08/07/2026 15:43 - Internacionales
A tragédia que atingiu a Venezuela no dia 24 de junho de 2026 com um duplo terremoto de magnitudes 7.2 e 7.5 continua deixando histórias de esforço incansável e fé inabalável. Entre elas, destaca-se a busca por Lucas Gámez, o menino argentino que acabou de completar 9 anos no último dia 6 de julho e que está preso no edifício Miramar, na região de La Guaira (um importante porto e estado costeiro ao norte de Caracas, capital da Venezuela).
Para localizar o garoto, os socorristas criaram uma estratégia comovente: usaram a voz de sua mãe, Blanca Martínez, reproduzida perto dos escombros. As equipes detectaram ruídos vindos do edifício que renovaram as esperanças de encontrá-lo com vida, em um cenário onde cada segundo conta e a solidariedade brilha mais forte.
De acordo com informações de veículos de comunicação como Infobae e Clarín, uma das principais dificuldades atuais é a falta de guindastes pesados para remover com segurança os grandes blocos de concreto. Os socorristas estão trabalhando com ferramentas manuais e técnicas meticulosas para não comprometer a integridade estrutural do local onde o menino pode estar.

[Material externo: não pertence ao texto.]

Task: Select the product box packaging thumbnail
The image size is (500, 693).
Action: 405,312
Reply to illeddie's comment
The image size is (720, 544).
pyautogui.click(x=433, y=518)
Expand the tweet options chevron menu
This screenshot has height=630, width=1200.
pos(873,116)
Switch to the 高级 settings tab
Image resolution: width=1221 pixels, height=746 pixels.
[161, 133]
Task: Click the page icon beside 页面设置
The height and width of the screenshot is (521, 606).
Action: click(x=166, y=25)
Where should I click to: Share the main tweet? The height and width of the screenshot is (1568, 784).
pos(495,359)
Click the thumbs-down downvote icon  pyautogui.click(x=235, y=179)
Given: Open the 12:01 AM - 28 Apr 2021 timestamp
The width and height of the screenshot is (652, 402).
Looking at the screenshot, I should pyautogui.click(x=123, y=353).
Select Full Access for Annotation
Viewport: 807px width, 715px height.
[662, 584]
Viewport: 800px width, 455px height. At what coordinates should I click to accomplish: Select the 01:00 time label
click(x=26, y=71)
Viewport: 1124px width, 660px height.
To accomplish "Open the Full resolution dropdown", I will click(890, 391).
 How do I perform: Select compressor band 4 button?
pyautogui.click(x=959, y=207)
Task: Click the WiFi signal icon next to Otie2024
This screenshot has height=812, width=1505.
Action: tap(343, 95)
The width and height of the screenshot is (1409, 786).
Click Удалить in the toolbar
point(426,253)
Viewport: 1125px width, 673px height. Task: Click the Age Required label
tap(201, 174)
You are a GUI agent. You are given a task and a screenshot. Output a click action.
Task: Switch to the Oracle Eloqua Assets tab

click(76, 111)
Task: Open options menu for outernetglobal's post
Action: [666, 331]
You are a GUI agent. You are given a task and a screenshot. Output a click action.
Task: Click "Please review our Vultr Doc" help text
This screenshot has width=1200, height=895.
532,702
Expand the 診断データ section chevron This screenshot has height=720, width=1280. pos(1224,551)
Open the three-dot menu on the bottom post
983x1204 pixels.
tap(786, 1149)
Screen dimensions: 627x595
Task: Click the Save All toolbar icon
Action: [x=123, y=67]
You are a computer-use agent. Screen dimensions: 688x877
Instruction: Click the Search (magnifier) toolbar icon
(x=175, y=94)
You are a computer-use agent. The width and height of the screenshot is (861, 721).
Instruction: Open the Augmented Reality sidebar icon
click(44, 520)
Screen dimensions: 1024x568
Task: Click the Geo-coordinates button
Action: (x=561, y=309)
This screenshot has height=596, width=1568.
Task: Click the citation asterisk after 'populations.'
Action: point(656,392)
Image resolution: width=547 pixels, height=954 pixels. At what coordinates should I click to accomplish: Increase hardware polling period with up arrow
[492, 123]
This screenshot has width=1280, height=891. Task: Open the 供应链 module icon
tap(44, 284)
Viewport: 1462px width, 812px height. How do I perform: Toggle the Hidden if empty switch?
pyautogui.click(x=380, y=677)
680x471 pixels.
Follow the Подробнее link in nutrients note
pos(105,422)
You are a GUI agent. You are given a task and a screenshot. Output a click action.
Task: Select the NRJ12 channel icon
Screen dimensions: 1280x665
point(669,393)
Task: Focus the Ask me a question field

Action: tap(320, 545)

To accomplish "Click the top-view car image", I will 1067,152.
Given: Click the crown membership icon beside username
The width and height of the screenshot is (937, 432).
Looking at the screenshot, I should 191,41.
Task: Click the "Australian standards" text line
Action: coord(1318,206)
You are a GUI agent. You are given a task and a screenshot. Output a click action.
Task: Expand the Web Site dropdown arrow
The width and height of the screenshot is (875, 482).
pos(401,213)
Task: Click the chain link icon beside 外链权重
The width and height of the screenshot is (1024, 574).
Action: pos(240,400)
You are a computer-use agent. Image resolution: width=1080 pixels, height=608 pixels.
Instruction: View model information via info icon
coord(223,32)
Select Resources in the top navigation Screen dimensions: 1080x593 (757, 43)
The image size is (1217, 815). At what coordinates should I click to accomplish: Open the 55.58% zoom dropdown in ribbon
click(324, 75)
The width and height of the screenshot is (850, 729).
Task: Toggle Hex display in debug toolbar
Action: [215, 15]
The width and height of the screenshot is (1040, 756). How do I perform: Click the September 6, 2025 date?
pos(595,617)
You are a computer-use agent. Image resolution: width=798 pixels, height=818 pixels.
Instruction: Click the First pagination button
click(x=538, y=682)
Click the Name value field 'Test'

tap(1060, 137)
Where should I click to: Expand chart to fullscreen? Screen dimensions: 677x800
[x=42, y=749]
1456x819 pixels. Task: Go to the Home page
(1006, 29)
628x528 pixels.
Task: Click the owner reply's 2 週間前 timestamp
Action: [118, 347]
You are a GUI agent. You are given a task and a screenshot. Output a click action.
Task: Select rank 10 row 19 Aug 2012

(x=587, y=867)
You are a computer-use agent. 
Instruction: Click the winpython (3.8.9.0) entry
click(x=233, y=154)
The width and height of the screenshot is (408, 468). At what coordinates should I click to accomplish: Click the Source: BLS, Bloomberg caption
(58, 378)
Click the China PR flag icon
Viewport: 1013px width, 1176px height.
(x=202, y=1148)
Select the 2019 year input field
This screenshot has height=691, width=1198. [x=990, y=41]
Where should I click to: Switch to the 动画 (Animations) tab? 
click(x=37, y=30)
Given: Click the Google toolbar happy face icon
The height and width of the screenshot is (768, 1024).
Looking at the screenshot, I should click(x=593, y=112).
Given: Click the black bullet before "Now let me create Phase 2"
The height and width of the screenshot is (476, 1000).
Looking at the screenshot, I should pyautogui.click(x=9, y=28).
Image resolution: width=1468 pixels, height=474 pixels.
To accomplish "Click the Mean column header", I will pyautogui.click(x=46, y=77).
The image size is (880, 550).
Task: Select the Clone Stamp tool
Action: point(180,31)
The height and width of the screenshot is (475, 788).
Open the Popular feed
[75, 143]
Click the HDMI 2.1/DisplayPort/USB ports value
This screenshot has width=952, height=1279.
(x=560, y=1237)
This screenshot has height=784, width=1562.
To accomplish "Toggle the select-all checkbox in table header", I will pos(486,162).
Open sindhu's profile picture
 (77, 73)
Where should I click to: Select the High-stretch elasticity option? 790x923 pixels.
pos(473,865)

A zona zero da catástrofe, La Guaira, recebeu uma importante ajuda internacional. No caso específico de Lucas, que vivia em Buenos Aires (capital da Argentina) até janeiro de 2026, participam especialistas argentinos que se juntaram à brigada humanitária destacada na região. A comunidade mantém a fé, lembrando de casos milagrosos recentes como o de Fabiana Blanco (12 anos), resgatada com vida após 32 horas comendo ketchup e queijo no edifício Ritamar Palace.
O terremoto deixou um saldo de 3.685 mortos, 16.740 feridos e mais de 17.900 sem moradia. A Argentina enviou 16 toneladas de ajuda e médicos especializados.
A iniciativa cidadã e os voluntários superam os 28.000, demonstrando que o trabalho em equipe e a empatia são a maior força diante da adversidade.
Fontes: Infobae, Clarín e dados verificáveis até 08/07/2026.